NCCIC/ICS-CERT received a technical bulletin from the Sierra Wireless company, outlining mitigations to secure Airlink Cellular Gateway devices affected by (or at risk of) the “Mirai” malware. While the Sierra Wireless devices are not being targeted by the malware, unchanged default factory credentials, which are publicly available, could allow the devices to be compromised. Additionally, a lower security posture could lead to the device being used in Distributed Denial of Service (DDoS) attacks against Internet web sites. IT security experts from Imperva and Tripwire commented below.
Tim Matthews, Vice President of Marketing at Imperva:
“Given that the manufacturer has issued a CERT alert, with detailed behavioral analysis of how Mirai behaves on their devices, this appears quite legitimate. It is reminiscent of an IoT botnet comprised of SOHO routers infected with the MrBlack malware (note, see:https://www.incapsula.com/blog/ddos-botnet-soho-router.html)
Generally, Mirai botnets are used to attack any number of targets, and not just those on the network where the malware is present. We saw an attack from Mirai on our own website, as well as the sites of the customers we protect (see:https://www.incapsula.com/blog/malware-analysis-mirai-ddos-botnet.html).
One of the attacks was quite large, peaking at 280 Gbps and 130 Mpps, both indicating a very powerful botnet. In terms of these devices connecting to critical infrastructure, what we have seen is the use of Mirai as a DDoS weapon. But, potentially, if a sufficient quantity of these devices were infected and close to critical infrastructure, their proximity could increase the relative power of their attacks.”

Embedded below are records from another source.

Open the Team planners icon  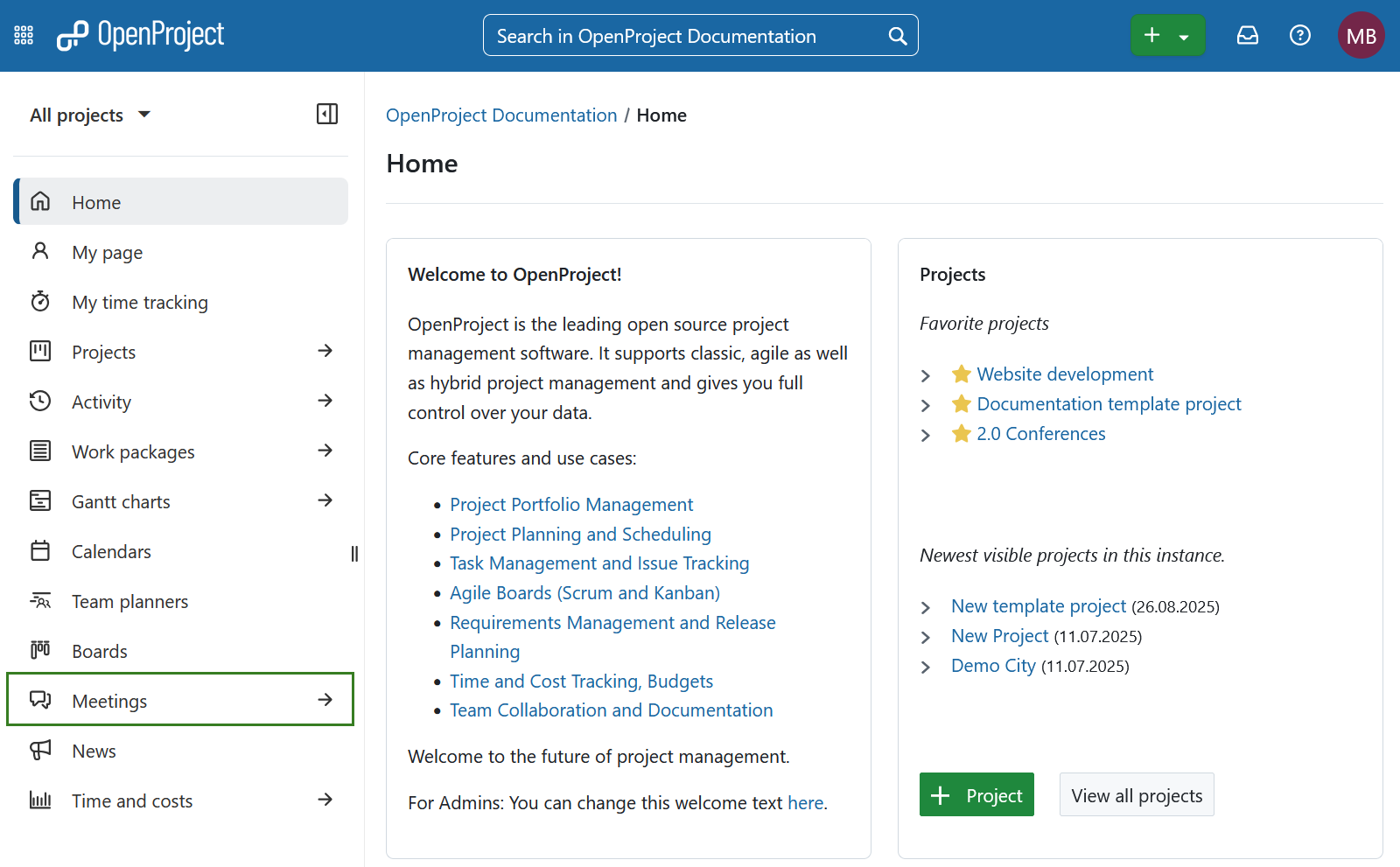click(40, 601)
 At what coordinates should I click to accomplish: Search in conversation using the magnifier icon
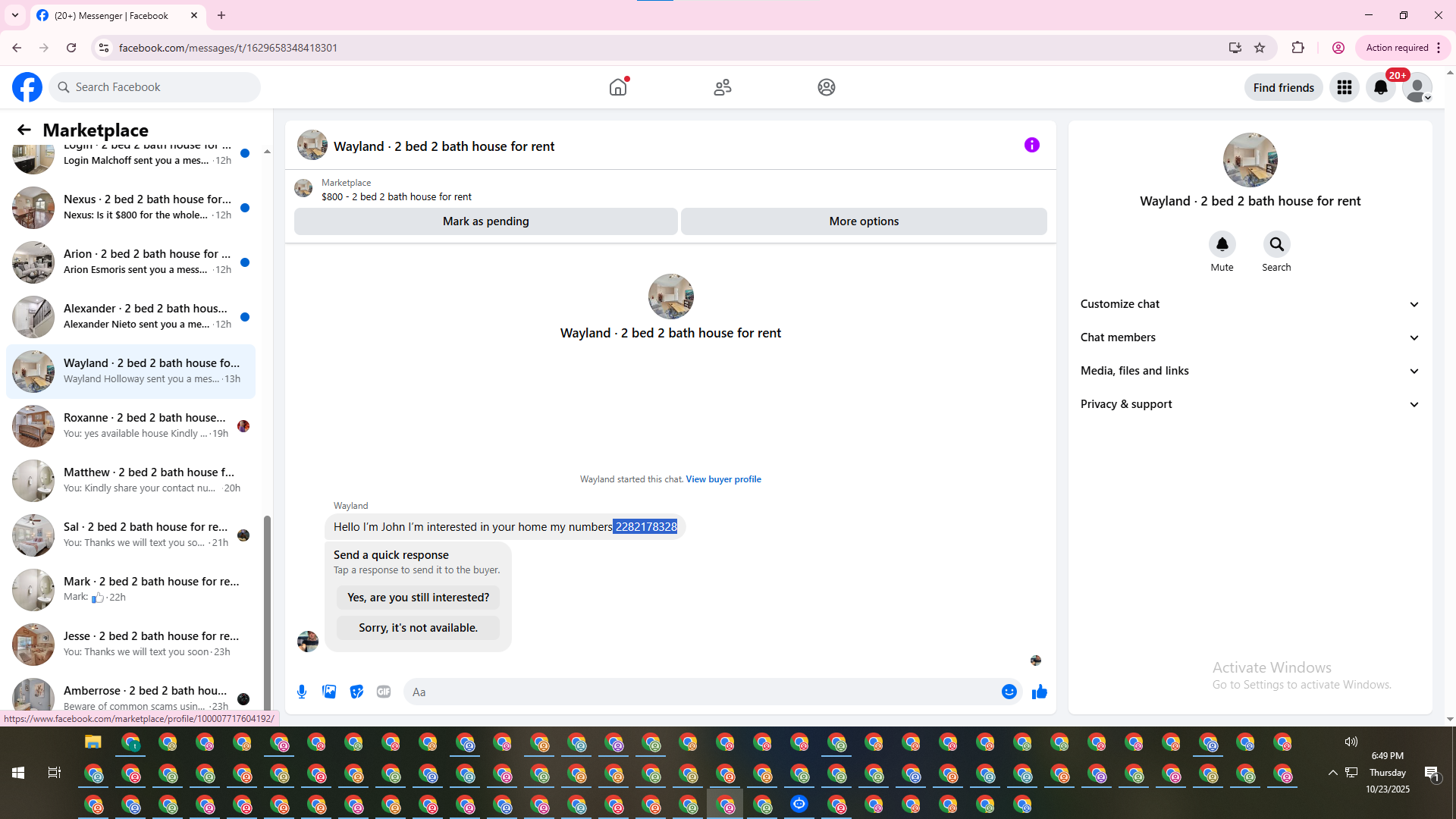point(1276,244)
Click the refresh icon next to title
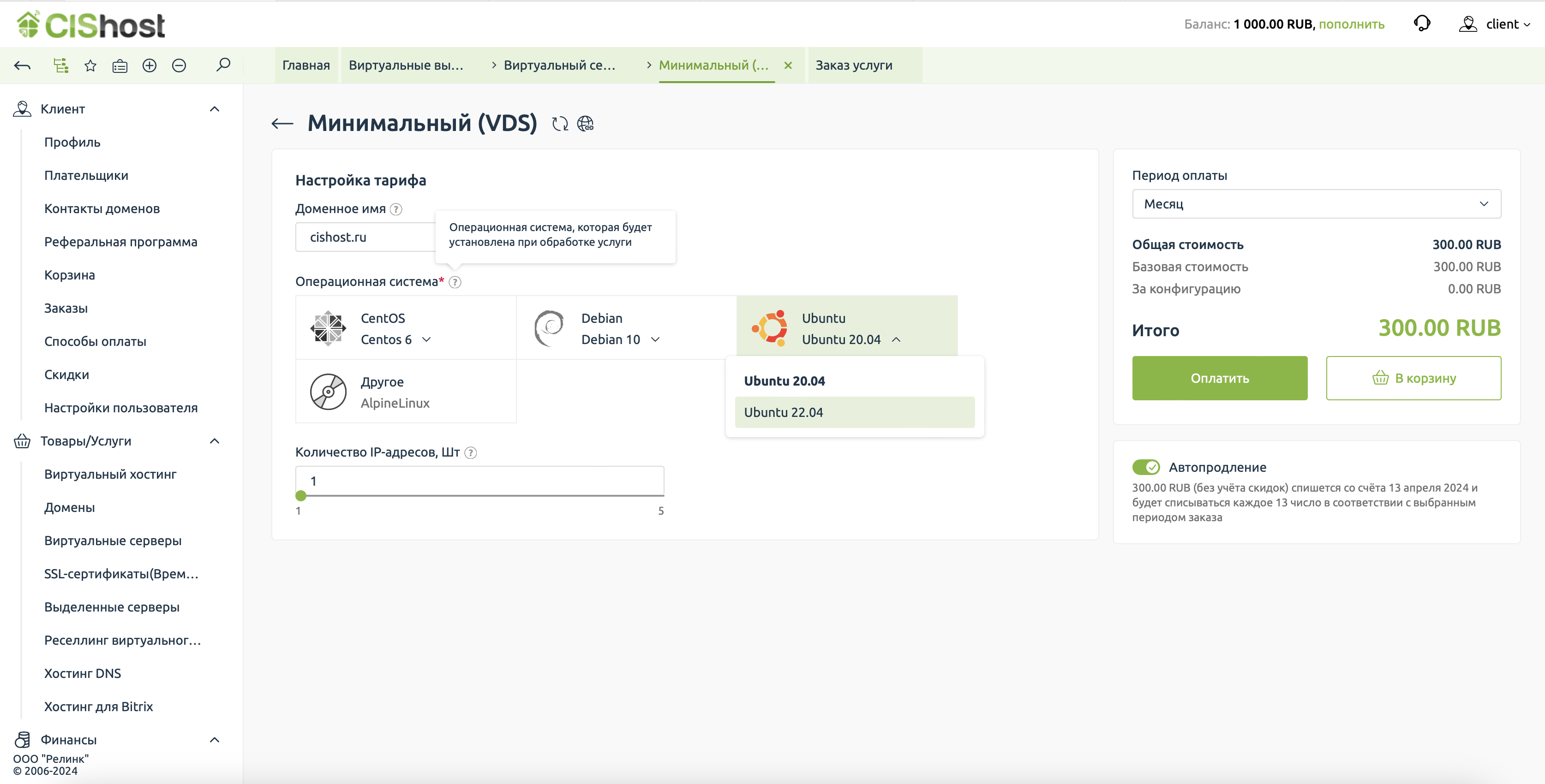The width and height of the screenshot is (1545, 784). [x=560, y=124]
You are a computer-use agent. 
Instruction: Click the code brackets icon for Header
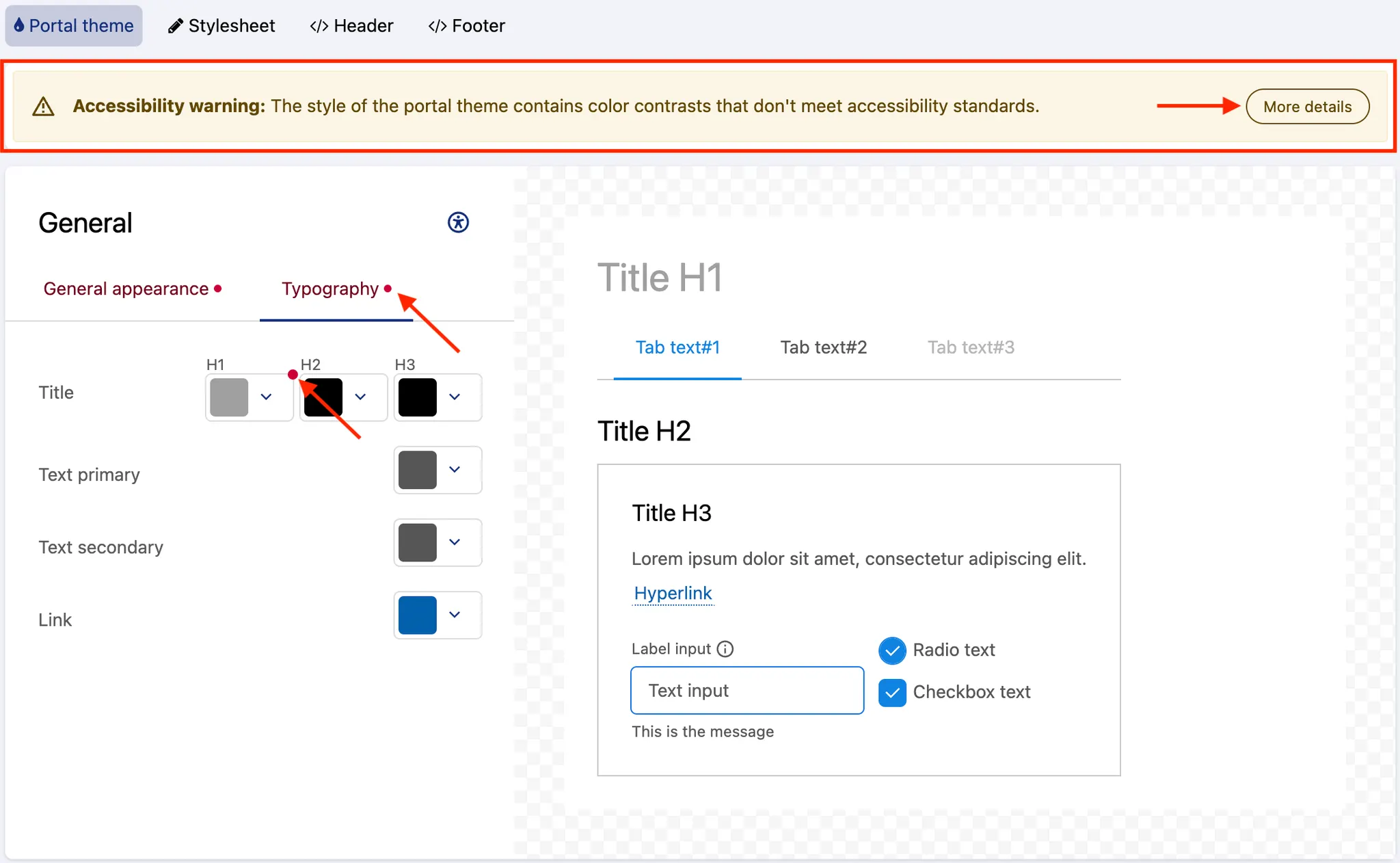(319, 26)
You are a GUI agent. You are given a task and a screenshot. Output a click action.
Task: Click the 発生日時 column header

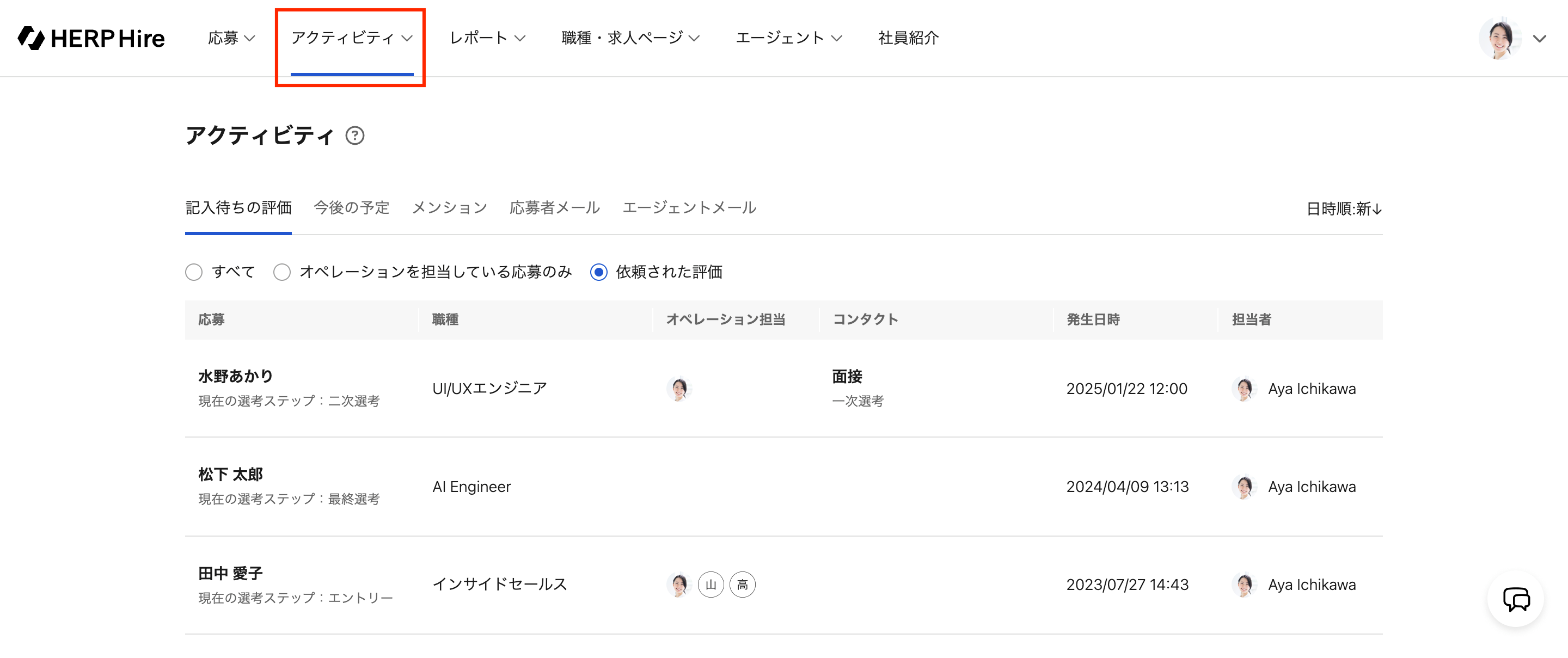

Lamar Bailey, Senior Director of Security Research and Development at Tripwire:
“Botnets are having great success taking advantage of the IoT explosion we have seen over the last few years. The number of connected devices in the average home has skyrocketed to numbers previously seen in small offices. With this rush to get new devices to market we find the consumer devices are not as secure as people assume. Many of the devices lack some of the fundamental security controls like requiring default password changes or using unique passwords for each device. The average home user just sets up the device per the install instructions and trusts it is secure. Botnets can use these default credentials to harvest hundreds or thousands of bots to focus on a target in a DDoS attack. The attacks are more successful because they come from a larger area and this makes them harder to mitigate.”